*Study text:*
==============================

Gathering morel mushrooms is a gratifying pursuit whether with friends and family or alone. This photo was taken during a 2015 morel mushroom hunt in Windsor Township in Eaton County.

By Andy Evans, Michigan Department of Natural Resources

It was early May, and a certain spring activity was on my mind—looking for some tasty morel mushrooms in the beautiful hardwood forests of northern Lower Michigan.

As that Friday’s work shift was drawing to a close, I thought about places on state-managed land that I might find a new “honey hole” – a spot covered with morels.

A new weekend adventure would soon be at hand, and an amazing forest with rolling hills awaited. We are quite fortunate here in Michigan, having over 4.6 million acres of state land to explore.

The next morning, I grabbed my compass, jackknife and mesh bags and then headed for the woods. That hunting spot I had in mind turned out to need one more warm rain, so no mushrooms had popped up that night. I did find a nice deer run, however.

Truth be told, every morel hunt is ultimately a success, as you always find plenty of fresh air and sunshine in Michigan’s great outdoors.

More than a handful of beautiful Michigan morel mushrooms.

Aiding the hunt

The key to putting me in the right area was an interactive map application maintained by the Michigan Department of Natural Resources called Mi-HUNT (www.mi.gov/mihunt).

==============================

*Data shown:*
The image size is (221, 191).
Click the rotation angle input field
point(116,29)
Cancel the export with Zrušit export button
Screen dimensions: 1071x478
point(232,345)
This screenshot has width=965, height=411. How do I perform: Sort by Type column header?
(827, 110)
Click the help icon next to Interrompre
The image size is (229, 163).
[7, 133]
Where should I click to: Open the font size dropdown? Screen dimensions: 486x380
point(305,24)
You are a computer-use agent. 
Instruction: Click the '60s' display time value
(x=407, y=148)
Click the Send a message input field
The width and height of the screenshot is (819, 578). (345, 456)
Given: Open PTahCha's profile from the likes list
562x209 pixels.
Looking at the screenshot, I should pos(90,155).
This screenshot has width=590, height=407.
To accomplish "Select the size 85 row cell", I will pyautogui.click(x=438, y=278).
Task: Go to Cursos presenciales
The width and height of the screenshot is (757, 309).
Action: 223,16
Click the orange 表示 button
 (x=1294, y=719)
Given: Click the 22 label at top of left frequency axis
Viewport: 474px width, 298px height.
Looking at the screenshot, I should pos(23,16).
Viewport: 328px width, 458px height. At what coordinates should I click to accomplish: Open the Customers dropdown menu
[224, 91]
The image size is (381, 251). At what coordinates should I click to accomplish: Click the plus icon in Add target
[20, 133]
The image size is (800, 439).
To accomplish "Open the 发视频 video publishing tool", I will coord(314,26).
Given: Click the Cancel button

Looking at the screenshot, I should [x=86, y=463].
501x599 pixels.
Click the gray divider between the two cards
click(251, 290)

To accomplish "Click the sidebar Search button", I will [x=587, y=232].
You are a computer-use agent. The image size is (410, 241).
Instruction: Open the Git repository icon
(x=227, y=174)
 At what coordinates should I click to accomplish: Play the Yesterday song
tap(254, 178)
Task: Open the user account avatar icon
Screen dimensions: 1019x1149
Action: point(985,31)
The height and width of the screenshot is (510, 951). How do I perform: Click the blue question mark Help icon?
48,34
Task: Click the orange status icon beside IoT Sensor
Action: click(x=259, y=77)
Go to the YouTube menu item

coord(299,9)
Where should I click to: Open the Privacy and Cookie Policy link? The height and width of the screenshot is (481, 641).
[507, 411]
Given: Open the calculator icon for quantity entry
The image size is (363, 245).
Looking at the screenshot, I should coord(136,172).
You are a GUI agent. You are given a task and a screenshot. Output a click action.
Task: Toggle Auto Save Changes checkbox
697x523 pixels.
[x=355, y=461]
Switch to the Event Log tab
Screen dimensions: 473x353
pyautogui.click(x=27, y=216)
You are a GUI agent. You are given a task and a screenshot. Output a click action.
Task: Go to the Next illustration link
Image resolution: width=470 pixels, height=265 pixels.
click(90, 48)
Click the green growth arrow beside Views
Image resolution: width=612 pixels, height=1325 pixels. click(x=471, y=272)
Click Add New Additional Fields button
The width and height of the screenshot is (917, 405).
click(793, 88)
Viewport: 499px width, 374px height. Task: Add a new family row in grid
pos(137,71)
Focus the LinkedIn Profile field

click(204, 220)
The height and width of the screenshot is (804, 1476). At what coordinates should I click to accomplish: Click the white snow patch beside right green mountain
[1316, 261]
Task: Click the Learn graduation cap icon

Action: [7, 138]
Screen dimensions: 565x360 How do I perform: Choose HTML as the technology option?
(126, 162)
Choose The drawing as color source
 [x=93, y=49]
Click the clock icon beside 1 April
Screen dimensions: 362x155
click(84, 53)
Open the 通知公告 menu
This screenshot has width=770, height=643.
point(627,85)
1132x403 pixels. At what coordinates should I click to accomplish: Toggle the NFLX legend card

==============================

*Exercises:*
**1)** According to the morel hunting text, how many acres of state land does Michigan have to explore?
**2)** Go on with the morel hunting text, picking up after its last sentence.

*Exercise results:*
**1)** Over 4.6 million acres.

**2)**
I learned about Mi-HUNT through my work at the DNR’s customer service center in Gaylord, and I often recommend it to our customers. This mapping tool delivers a wealth of information right to your computer or mobile device.

When looking for morel mushrooms, I often target hilly areas covered in hardwoods, along with burn scars from recent forest fires. Mi-HUNT provides customized maps of state-managed land, showing ash and other upland deciduous tree cover types.

Mi-HUNT has topographic maps and maps that show what types of trees are on state-managed land, as well as aerial photography for any area you zoom in on. You can also find more DNR information to target morel mushrooms at Mi-MOREL.

The Mi-HUNT tool lets users include or exclude layers of information on the maps they view. These layers include recreational facilities, trails, hunting lands, cover types, township, range and sections.

Base maps include 7.5-minute topographic quadrangles and aerial photos depicting leaf-off conditions from 1998, provided by the U.S. Geological Survey, and 2009 leaf-on images from the National Aerial Imagery Program.

To help a user’s research, a guide on the left side of the Mi-HUNT page indicates how densely wooded a place will be, indicated by numerical value, and what type of trees dominate the area, shown with a color.

Mi-HUNT maps also show contour lines to help users find the hills and other elevation highs and lows. From viewing the Mi-HUNT map screen, I was able to locate hillsides with ash and other hardwoods.

Sliced morel mushrooms ready for the pan are shown.

A morel primer

If you have never tried morel mushrooms, you might want to explore their culinary power. Some people describe them as nutty, some say meaty – but most agree the morel truly is unique.

They can be added to many dishes, sauteed in butter and onions, or fried. You will be rewarded with a great dish to share with family and friends, from Michigan’s natural wild bounty.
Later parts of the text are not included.